An Experimental and Theoretical Study on the Interaction of N-Heterocyclic Carbene-Derived 1,3-Dipoles with Methoxycarbonylallenes: Highly Regio- and Stereoselective [3+2]-Cycloadditions Controlled by the Structures of N-Heterocycles of 1,3-Dipoles

The reactions of N-heterocyclic carbene-derived 1,3-dipoles with methoxycarbonylallenes were studied systematically by means of experimental and theoretical approach. The regioselectivity of [3+2]-cycloaddition of 1,3-dipoles toward the ester-substituted (activated) or alkyl-substituted (less activated) carbon−carbon double bond of methoxycarbonylallenes was strongly governed by the structures of N-heterocycles of 1,3-dipoles. In addition, the reaction temperature played an important part in regulating the regioselectivity of [3+2]-cycloaddition in some cases. While the reaction between benzimidazole carbene-derived 2-thiocarbamoyl benzimidazolium inner salts 5 and methoxycarbonylallenes 6 with or without heating gave predominantly adducts of C+−C−S moiety to the alkyl-substituted double bond of methoxycarbonylallenes, triazole carbene-derived triazolium salts 14 underwent mainly its [3+2]-cycloaddition of C+−C−S dipoles to the ester-substituted double bond of methoxycarbonylallenes.
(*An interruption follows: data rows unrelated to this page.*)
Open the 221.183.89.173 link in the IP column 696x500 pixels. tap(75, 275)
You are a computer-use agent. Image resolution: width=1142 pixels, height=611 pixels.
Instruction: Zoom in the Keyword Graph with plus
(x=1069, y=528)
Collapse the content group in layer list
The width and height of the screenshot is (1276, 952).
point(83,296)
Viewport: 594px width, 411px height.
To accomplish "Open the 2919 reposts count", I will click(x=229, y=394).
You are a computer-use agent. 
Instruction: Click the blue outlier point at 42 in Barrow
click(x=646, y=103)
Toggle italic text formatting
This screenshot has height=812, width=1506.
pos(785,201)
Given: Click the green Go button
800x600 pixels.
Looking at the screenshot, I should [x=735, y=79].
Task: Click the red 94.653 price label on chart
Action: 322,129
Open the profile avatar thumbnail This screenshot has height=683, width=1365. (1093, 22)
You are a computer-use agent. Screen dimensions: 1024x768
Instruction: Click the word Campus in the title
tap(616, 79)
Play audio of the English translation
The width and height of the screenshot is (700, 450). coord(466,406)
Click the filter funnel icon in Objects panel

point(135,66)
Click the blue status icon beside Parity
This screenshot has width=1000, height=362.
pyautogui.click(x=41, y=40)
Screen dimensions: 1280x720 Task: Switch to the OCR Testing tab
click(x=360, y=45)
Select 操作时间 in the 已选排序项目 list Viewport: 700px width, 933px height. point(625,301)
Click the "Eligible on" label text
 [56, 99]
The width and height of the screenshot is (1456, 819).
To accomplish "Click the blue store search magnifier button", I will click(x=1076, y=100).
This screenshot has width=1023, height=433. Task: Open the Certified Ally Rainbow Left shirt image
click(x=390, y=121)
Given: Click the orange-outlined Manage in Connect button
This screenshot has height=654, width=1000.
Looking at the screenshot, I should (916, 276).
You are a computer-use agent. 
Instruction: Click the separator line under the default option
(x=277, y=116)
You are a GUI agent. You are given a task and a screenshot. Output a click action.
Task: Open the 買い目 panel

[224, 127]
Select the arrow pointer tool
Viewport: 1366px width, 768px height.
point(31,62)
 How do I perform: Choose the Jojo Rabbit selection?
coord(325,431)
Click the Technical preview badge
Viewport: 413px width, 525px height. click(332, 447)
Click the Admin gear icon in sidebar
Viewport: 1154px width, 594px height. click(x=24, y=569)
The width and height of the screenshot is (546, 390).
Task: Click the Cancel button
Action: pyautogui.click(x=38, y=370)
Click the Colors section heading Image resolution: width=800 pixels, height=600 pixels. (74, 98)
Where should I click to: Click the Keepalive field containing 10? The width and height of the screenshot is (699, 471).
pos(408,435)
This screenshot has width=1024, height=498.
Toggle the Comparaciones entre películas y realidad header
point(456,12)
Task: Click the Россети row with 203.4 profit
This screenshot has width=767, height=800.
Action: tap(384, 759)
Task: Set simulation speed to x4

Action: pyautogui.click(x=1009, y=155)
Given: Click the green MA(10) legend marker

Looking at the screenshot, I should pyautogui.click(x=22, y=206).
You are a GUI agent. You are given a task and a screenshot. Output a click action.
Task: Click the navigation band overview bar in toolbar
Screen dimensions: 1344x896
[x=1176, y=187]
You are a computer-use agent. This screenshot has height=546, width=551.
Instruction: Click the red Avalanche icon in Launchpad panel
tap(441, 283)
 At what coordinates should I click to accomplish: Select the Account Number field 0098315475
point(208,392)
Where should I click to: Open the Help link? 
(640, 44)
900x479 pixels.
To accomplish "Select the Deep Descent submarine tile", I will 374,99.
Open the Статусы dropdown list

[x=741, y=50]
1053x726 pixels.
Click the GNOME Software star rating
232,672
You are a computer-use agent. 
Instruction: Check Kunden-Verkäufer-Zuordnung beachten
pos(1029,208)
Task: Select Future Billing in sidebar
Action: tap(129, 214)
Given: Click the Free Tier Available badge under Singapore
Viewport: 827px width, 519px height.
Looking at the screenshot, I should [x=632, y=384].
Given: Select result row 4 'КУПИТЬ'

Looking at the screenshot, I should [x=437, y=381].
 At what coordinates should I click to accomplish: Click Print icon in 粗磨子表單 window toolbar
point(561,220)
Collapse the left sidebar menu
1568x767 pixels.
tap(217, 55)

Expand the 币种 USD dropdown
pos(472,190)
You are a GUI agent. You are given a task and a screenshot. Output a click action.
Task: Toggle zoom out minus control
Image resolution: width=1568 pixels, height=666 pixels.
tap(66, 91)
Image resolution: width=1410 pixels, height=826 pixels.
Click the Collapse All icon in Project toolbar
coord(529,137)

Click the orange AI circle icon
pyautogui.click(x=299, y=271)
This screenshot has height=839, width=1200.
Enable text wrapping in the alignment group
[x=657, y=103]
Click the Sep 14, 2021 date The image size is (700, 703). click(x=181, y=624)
In the case of imidazoline carbene-derived 1,3-dipoles 10, the cycloaddition occurred between the C+−C−S fragment and the activated double bond at room temperature, while in refluxing benzene, however, the same reaction yielded cycloadducts from the addition of 10 to the less activated double bond of methoxycarbonylallenes. DFT calculation revealed asynchronous cycloaddition mechanisms for the reactions of benzimidazole and imidazoline carbene-derived 1,3-dipoles with methoxycarbonylallenes, and a concerted mechanism for the reaction of triazole carbene-derived dipoles. The different regioselectivity of the reaction originated from the combination of electronic and steric effects of the reactants and the stability of the final products.